Harris v. Thompson arose from a collision between the plaintiffs’ vehicle and an ambulance owned by a public hospital district. Harris involved a perceived conflict between the Tort Immunity Act, which states that absent willful and wanton conduct, neither local public entities nor their employees are “liable for an injury caused by the negligent operation” of an emergency vehicle responding to an emergency call, and the Vehicle Code, which imposes on the drivers of emergency vehicles a “duty of driving with due regard” for the safety of others. The Supreme Court held that in fact, the statutes were not in conflict. While the Vehicle Code extended certain privileges to drivers of emergency vehicles, the Tort Immunity Act bestowed immunity from liability on government employees and entities whether or not a duty of care was present.

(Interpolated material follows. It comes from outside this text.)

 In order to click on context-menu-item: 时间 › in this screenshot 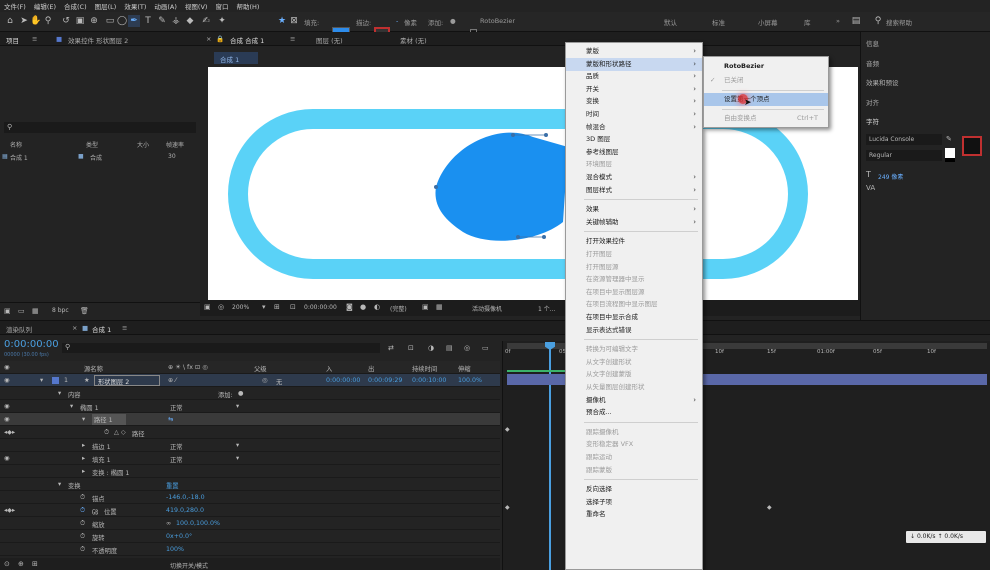, I will do `click(634, 114)`.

Promoting Predictability for Illinois Business. Late in the year, the Court handed Illinois business two important victories, turning back arguments which would have substantially hamstrung ordinary business operations.

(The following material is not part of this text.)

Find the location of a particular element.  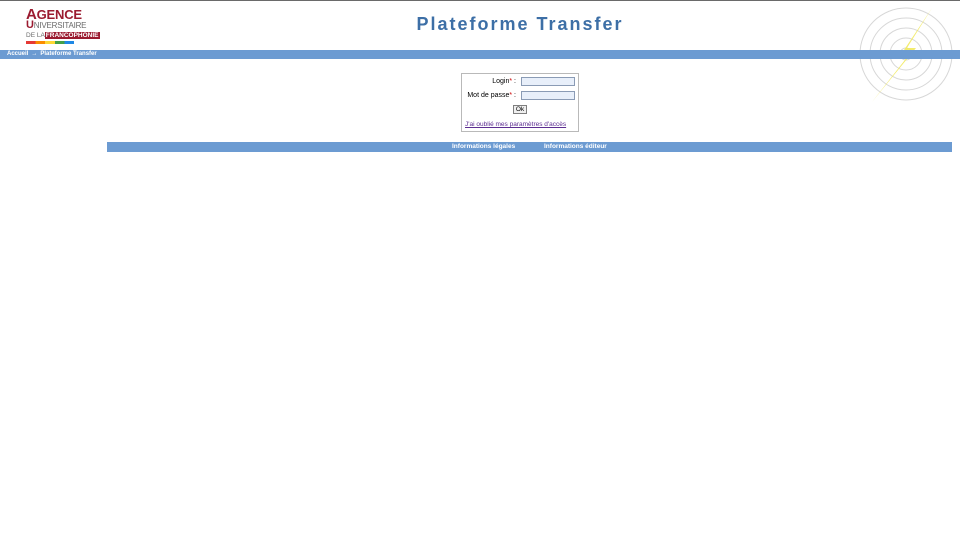

login-row: Login* : is located at coordinates (520, 82).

Pielet v. Pielet involved claims under a breached consultancy contract. By the time of the suit, the corporation which had signed the contract had been dissolved for several years; a successor had declared bankruptcy and stopped paying on the contract.
Whether or not the dissolved corporation could be liable turned on the meaning of the Business Corporation Act, which permits suits against dissolved corporations for five years “for any right or claim existing, or any liability incurred” before they were dissolved. Had the Court agreed with the plaintiff that mere contract rights without a breach were a “right or claim existing,” it would have become substantially more difficult to fully and finally wind up any corporation in Illinois. Under such a standard, winding up a corporation would have required not merely worrying about accrued claims, but accounting for potential long-tail liabilities from every active contract the corporation has which might be breached by a successor sometime after dissolution. Ultimately all seven Justices agreed that a “right or claim existing” was limited to a claim which accrued before the dissolution of the corporation.
The Court took an equally pragmatic approach in Center Partners, Ltd. v. Growth Head, GP, a case arising from the purchase of a large company by a group of corporations, partnerships and trusts. During the negotiations, the buyers had disclosed to each other some of their attorneys’ advice on the deal, shared certain documents and permitted their attorneys to confer about potential legal issues. The buyers were sued by limited partners in one of the target company’s assets, and the plaintiffs successfully argued that the buyers’ disclosure of privileged materials to each other triggered a general subject matter waiver of documents relating to the sale.
Declining to follow a number of Federal decisions in other parts of the country broadly applying waiver, the Supreme Court unanimously reversed, holding that unless the information is later abused to gain a tactical advantage in litigation, non-judicial disclosures should not result in a general subject matter waiver. The Court’s recognition of the policy interests at stake is particularly to be applauded; the Court pointed out that a broad waiver would have made negotiations for the sale of business and products with intellectual property aspects far more difficult, impeding communication between buyers and sellers, and likely leading to more litigation.
2013 promises to be another active year for high-stakes business litigation at the Court. The year begins in two weeks with Russell v. SNFA, the Court’s first opportunity to apply the United States Supreme Court’s Nicastro decision limiting U.S. courts’ jurisdiction over foreign-based companies.